Short task => Reproduce the data starting at the line that contains "Task: Click empty" and ending at the end of the data, with every "Task" changed to "Step" and everything else left as it is. Leave the pictures out of your answer.

Records shown =>

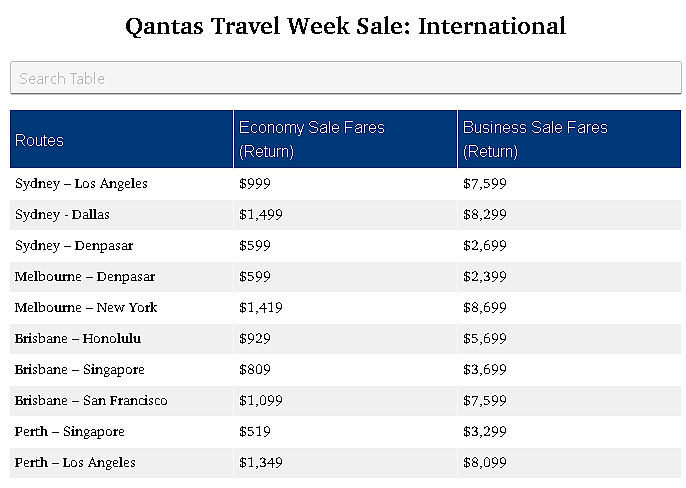Click the Brisbane – San Francisco route
Image resolution: width=686 pixels, height=488 pixels.
click(91, 400)
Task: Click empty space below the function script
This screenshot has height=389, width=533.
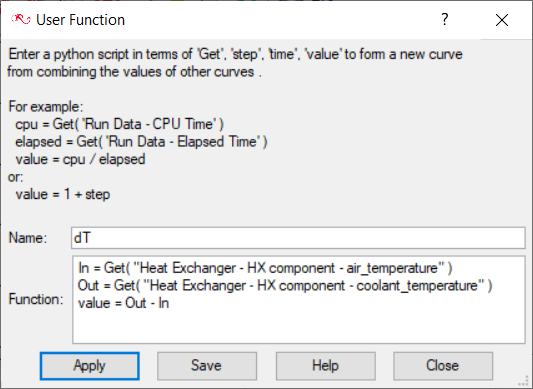Action: [x=298, y=327]
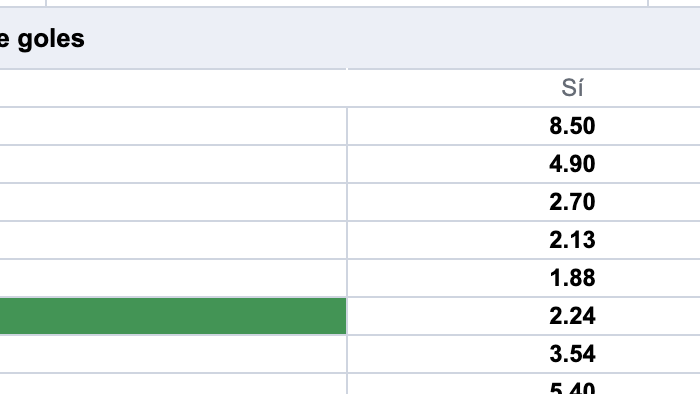Click the blank label cell beside 4.90
This screenshot has height=394, width=700.
173,164
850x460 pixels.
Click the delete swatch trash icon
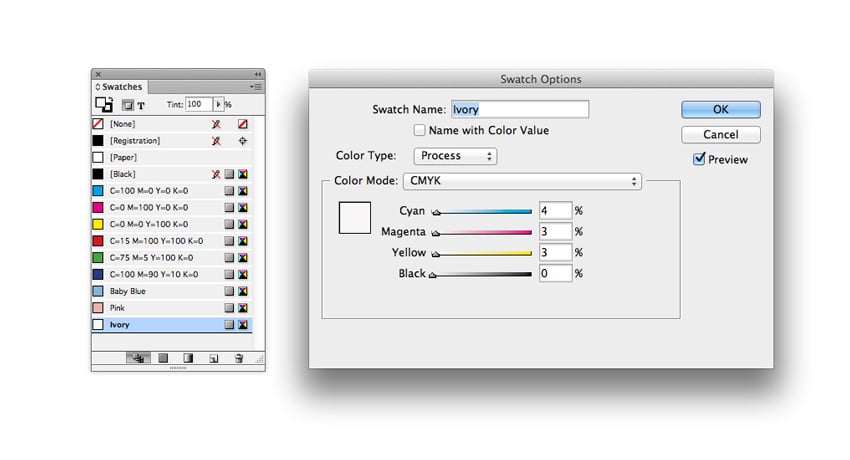click(x=239, y=358)
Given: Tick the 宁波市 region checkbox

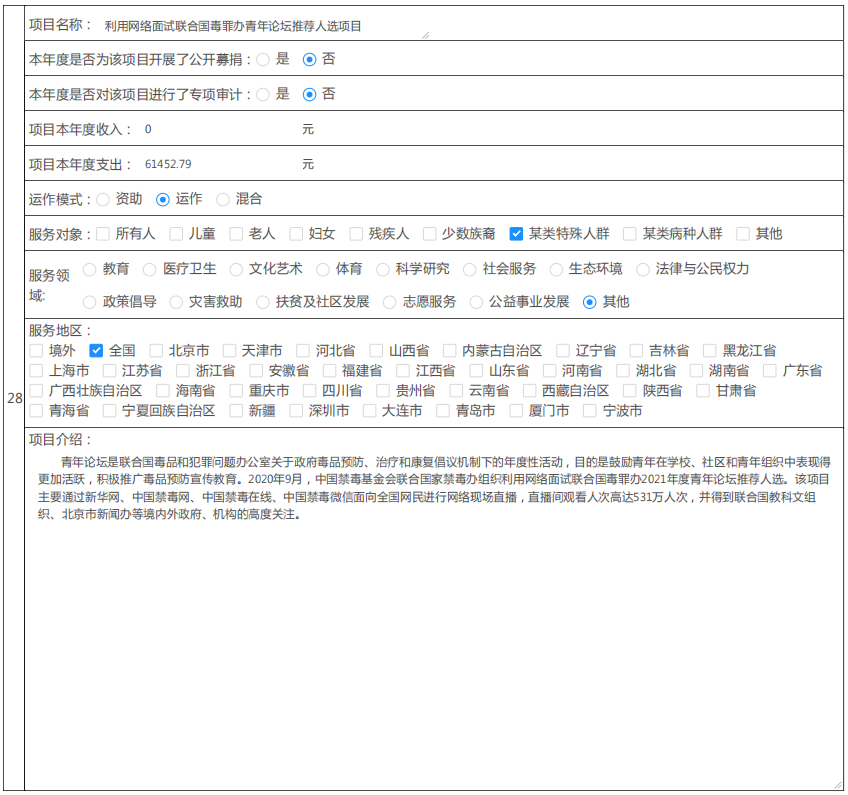Looking at the screenshot, I should [590, 411].
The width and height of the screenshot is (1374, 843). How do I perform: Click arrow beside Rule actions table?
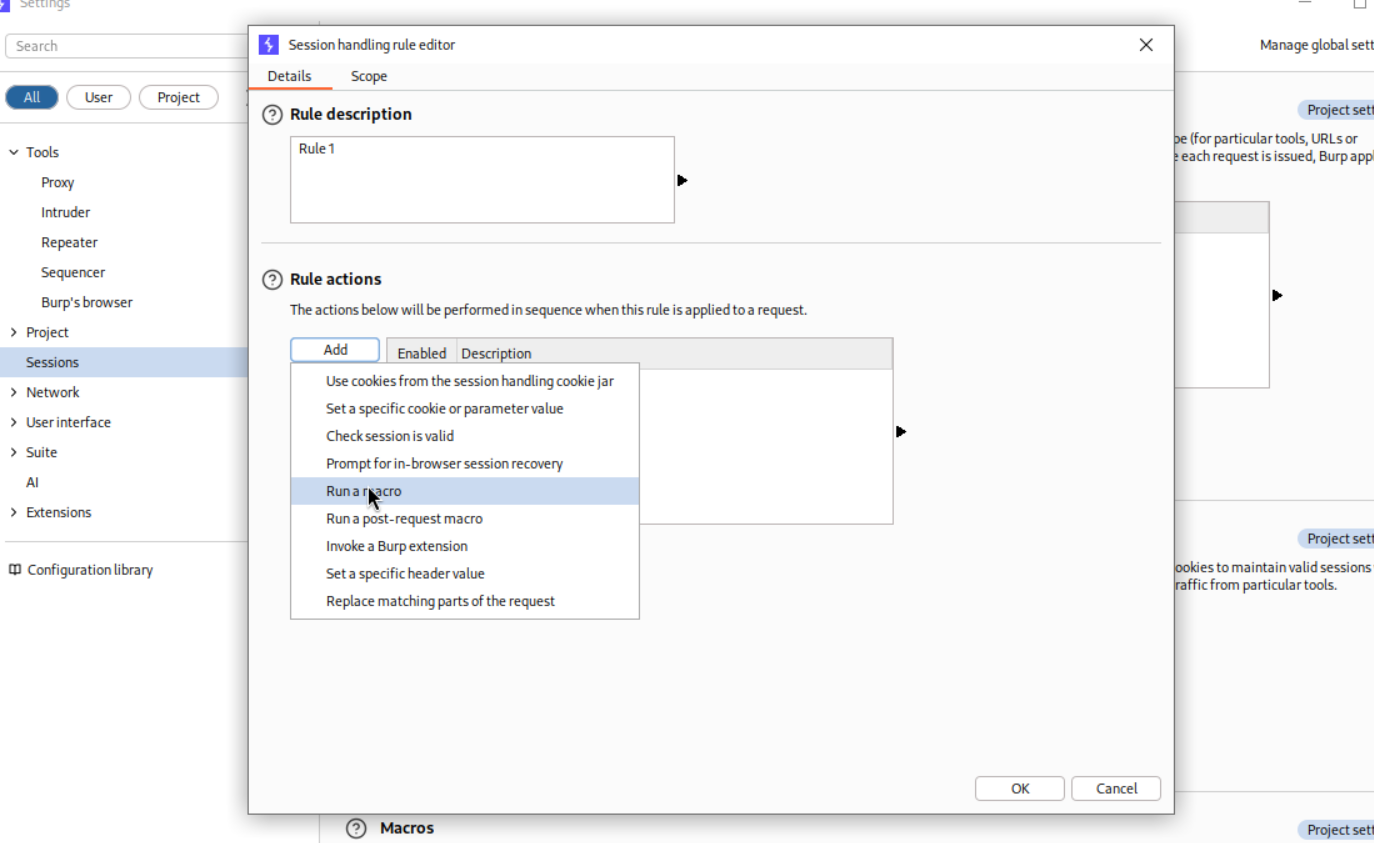(x=901, y=432)
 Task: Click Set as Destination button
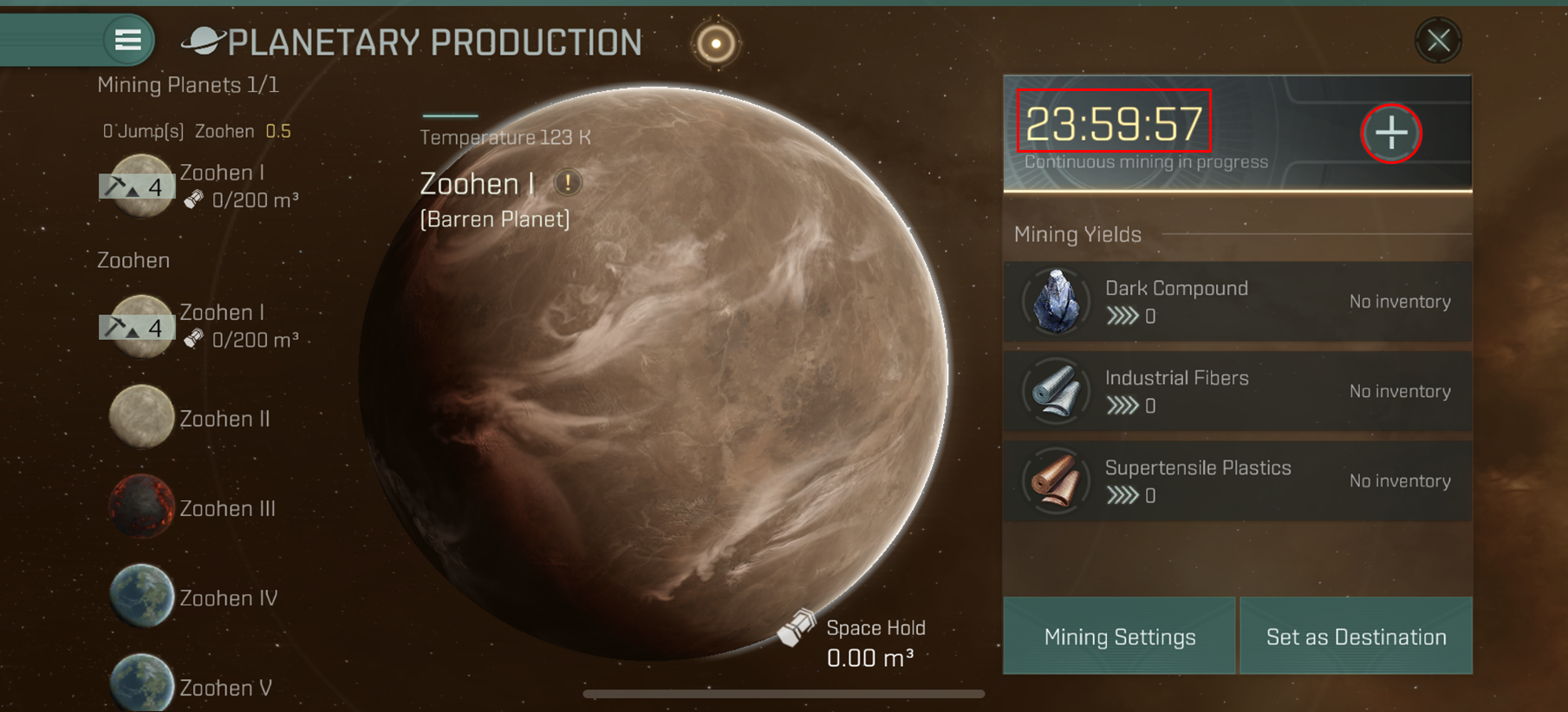(x=1356, y=637)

Response below =>
Step: Click empty space below the function script
This screenshot has height=389, width=533.
Action: [x=298, y=327]
Click the blank label cell beside 4.90
This screenshot has height=394, width=700.
173,164
850x460 pixels.
Click the delete swatch trash icon
click(x=239, y=358)
Given: Tick the 宁波市 region checkbox

Looking at the screenshot, I should [590, 411].
The width and height of the screenshot is (1374, 843). How do I perform: Click arrow beside Rule actions table?
(x=901, y=432)
 Step: Click Set as Destination button
(x=1356, y=637)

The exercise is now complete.